# what dp you mean by "X" - General Lab (Feb/13/2006 )

I can not understand by X. IF YOU HAVE TO PREPARE 50 X TE then what is X. AND 10X TE.

-anu1-

I don't know the exact term for 'x', but I think it simply tells how concentrate a solution is. For a 50x solution, you have to do a 1:50 dilution before use it by adding 1 volume of the solution to 49 volume of water or whatever. For a 10x PCR buffer, you always add 1 ul to a 10-ul PCR reaction.

-pcrman-

QUOTE (pcrman @ Feb 13 2006, 04:18 PM)
I don't know the exact term for 'x', but I think it simply tells how concentrate a solution is. For a 50x solution, you have to do a 1:50 dilution before use it by adding 1 volume of the solution to 49 volume of water or whatever. For a 10x PCR buffer, you always add 1 ul to a 10-ul PCR reaction.

But how to prepare STOCK. For Stock what is X. I can prepare 1 x from 10x but how to to prepare 10x. Please give me example for 10x TE and 50X TE. I am much confused.

----

In the thread on what "X" means, restate as a short list the first paragraph beginning "I don't know the exact term for 'x'", keeping its main facts. The lines that come next are separate material with no connection to the thread above.

----

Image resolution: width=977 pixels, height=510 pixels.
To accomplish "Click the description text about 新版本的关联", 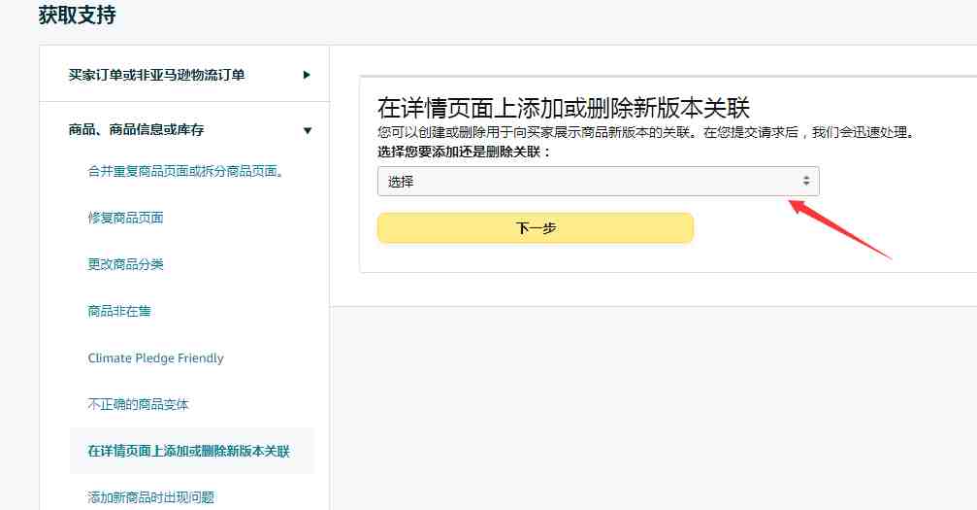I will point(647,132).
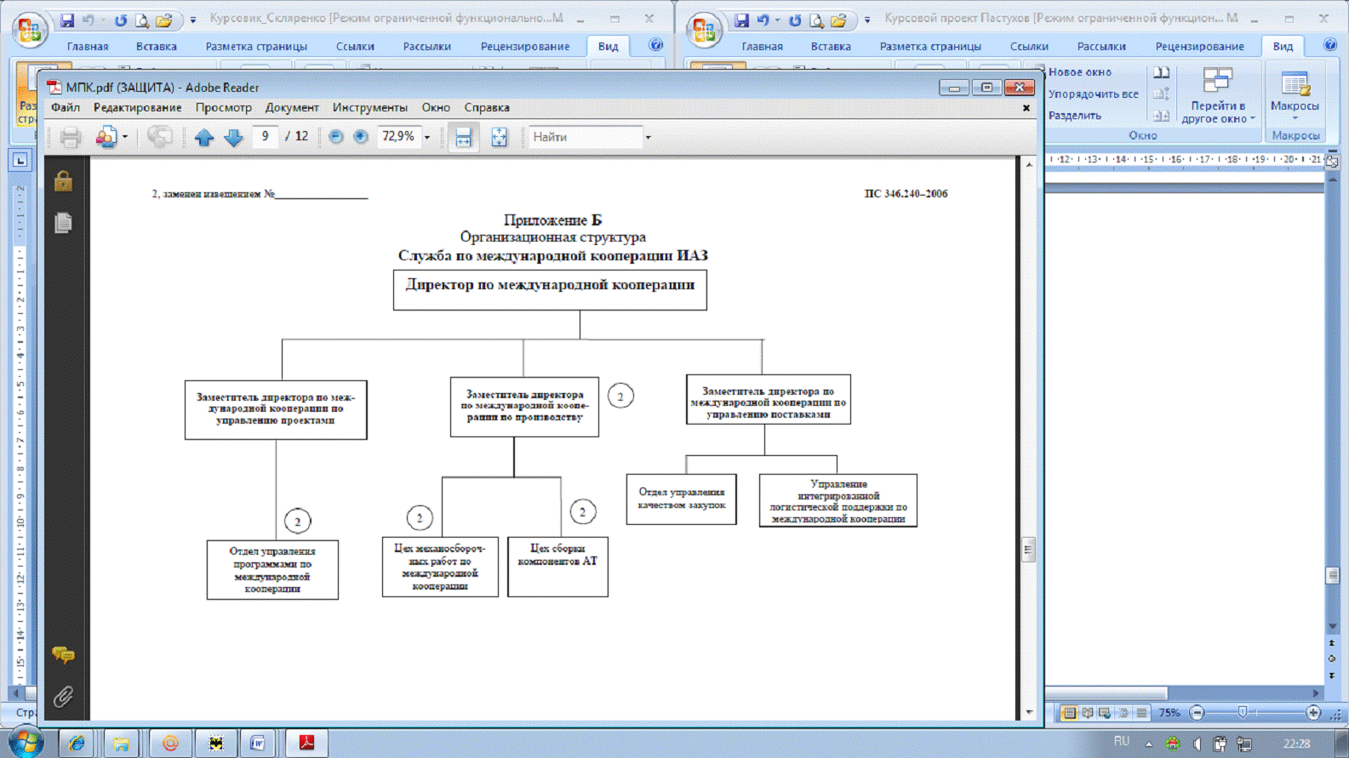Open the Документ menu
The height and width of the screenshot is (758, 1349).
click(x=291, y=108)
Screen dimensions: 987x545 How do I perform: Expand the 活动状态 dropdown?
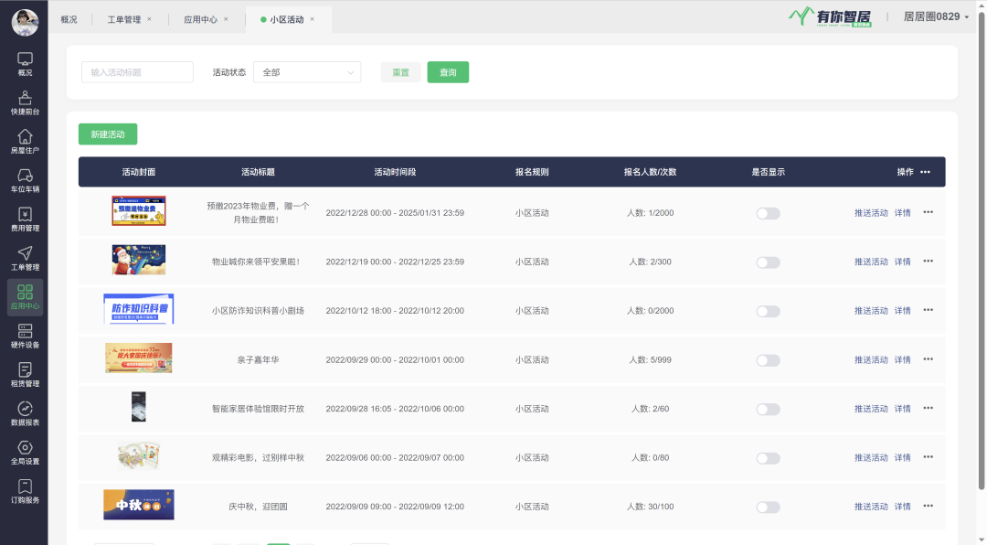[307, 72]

----

> **YOUR RESPONSE**:
- "X" likely indicates how concentrated a solution is.
- A 50x solution needs a 1:50 dilution before use: 1 volume of solution added to 49 volumes of water or another diluent.
- For a 10x PCR buffer, 1 µl is added to a 10-µl PCR reaction.